Simply the best meatballs and brown gravy recipe on the planet. Comfort food at it’s best.




  • 3 Tablespoons Olive Oil
  • 1 1/2 lbs. Ground Beef, 85% lean
  • 1/2 Yellow Onion, finely diced
  • 1/4 cup Italian Breadcrumbs
  • 2 cloves Garlic, minced
  • 1 large Egg
  • 1 Tablespoon Ketchup
  • 1 teaspoon Yellow Mustard
  • 1 teaspoon Steak Sauce
  • 1/2 teaspoon Salt
  • 1/4 teaspoon Pepper
  • 2 teaspoons Dried Basil


  • 1 medium Yellow Onion, chopped or 2 Tablespoons dehydrated onions
  • 1 Tablespoon Unsalted Butter
  • 1 cup Chicken Broth
  • 1 cup Beef Broth
  • 1 teaspoon Onion Powder
  • 2 teaspoons Steak Sauce
  • 3 drops Kitchen Bouquet
  • 3 Tablespoons Corn Starch
  • 1/4 cup Cold Water


For the meatballs

In a large bowl, gently mix the meatball ingredients together by hand until well combined.

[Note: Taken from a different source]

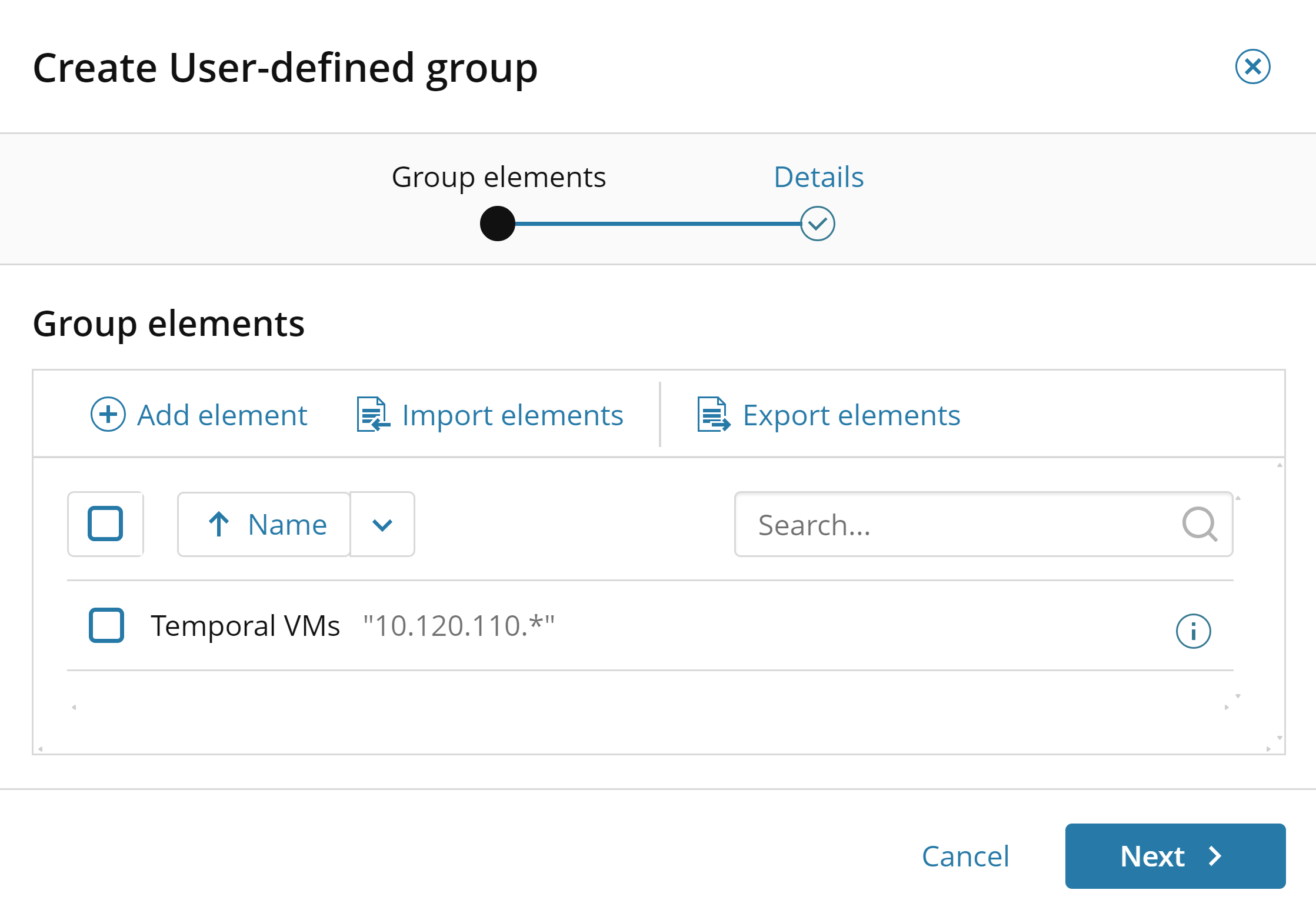Select the Group elements step label
The width and height of the screenshot is (1316, 920).
tap(498, 177)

Using a 3 tablespoon cookie scoop, scoop the meatball mixture out of the bowl and round the meat into uniform sized meatballs.

Heat the olive oil in a large nonstick skillet over medium heat and brown the meatballs in batches for about 2 minutes on each side. Remove the meatballs from the skillet and set aside on a plate until all the meatballs have been browned.

For the gravy

Melt 1 tablespoon of butter in the same pan the meatballs were just cooked in and sauté the chopped onion until softened and slightly caramelized {about 10 minutes}.

Add the chicken broth, beef broth, onion powder, steak sauce and Kitchen Bouquet to the skillet and stir to combine.

In a small bowl, whisk the cornstarch and water together until somewhat smooth.

Bring the gravy to a boil and whisk in the cornstarch mixture. Reduce heat to medium low and continue to whisk the gravy mixture until it’s nice and smooth.

Add the meatballs back to the skillet and cook for an additional 10-12 minutes or until the internal temperature reaches 160 degrees.

Serve as is or over a heaping plate of mashed potatoes.